L’appello di sindacati e associazioni al ministro Valditara per “evitare malori”. Ma le famiglie, con tre mesi di vacanze da gestire tra lavoro e costi elevati dei centri estivi, sono sul piede di guerra.

Fa troppo caldo? La scuola può attendere. Alcuni sindacati e associazioni di docenti, visti i cambiamenti climatici in corso e le temperature sempre più alte che caratterizzano i mesi estivi, chiedono al Ministro dell’istruzione e del merito, Giuseppe Valditara, di cambiare il calendario facendo slittare la data di inizio dell’anno scolastico. “Con questa afa è assurdo iniziare le lezioni entro metà settembre, meglio ottobre. Ci vuole buon senso e lungimiranza. Anche i cicli produttivi devono cambiare e la pubblica amministrazione deve avviare questi cambiamenti secondo il clima”, spiega Marcello Pacifico, il presidente dell’Anief.

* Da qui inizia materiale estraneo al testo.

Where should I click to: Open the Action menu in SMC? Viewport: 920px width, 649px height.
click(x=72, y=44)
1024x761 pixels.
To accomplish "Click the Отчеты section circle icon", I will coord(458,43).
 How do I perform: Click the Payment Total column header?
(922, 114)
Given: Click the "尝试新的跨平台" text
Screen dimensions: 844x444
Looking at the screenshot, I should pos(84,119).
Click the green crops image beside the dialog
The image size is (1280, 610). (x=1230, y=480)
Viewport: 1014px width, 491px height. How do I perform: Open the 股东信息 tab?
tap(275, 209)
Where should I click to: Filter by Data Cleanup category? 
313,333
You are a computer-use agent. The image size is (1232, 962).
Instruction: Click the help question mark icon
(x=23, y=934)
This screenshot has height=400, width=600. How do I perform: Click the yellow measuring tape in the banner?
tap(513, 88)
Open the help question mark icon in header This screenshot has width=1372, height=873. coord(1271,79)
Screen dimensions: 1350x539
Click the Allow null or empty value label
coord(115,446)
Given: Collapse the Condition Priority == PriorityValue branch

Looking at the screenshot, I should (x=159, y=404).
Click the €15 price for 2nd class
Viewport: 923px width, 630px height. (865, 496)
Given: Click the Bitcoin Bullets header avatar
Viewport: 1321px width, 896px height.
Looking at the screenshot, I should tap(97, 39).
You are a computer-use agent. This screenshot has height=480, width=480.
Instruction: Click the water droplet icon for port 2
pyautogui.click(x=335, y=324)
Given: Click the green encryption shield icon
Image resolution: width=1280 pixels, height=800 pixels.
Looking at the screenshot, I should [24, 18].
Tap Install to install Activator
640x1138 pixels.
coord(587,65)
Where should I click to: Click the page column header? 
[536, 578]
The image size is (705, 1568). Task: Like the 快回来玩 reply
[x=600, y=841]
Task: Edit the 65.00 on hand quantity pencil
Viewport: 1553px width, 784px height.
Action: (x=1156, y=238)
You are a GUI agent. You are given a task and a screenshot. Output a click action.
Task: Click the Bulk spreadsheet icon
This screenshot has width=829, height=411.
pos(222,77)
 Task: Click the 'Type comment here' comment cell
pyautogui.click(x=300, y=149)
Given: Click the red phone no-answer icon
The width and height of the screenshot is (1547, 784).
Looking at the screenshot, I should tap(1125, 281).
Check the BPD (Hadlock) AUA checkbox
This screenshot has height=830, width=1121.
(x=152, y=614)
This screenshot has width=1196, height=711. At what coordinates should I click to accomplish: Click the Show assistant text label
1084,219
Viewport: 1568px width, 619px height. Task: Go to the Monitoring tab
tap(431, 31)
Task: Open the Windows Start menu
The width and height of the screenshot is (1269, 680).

Il Coordinamento nazionale docenti della disciplina dei diritti umani ha scritto al presidente della Società Italiana di Pediatria, Annamaria Staiano, al presidente della Federazione Italiana Medici Pediatri, Antonio D’Avino e al presidente Associazione Nazionale Pedagogisti, Maria Angela Grassi, chiedendo di esprimere un parere scientifico sull’opportunità o meno di posticipare l’avvio dell’anno scolastico 2024/2025.

In precedenza il Coordinamento aveva chiesto al ministro Valditara e alle Regioni di valutare la possibilità di modificare il calendario scolastico “per evitare possibili malori sia per gli studenti fragili che per gli insegnanti, la cui età media, da statistica, è spesso elevata. Riteniamo necessario ritornare sull’argomento in modo da ipotizzare soluzioni adeguate e tempestive”, scrive il presidente Romano Pesavento.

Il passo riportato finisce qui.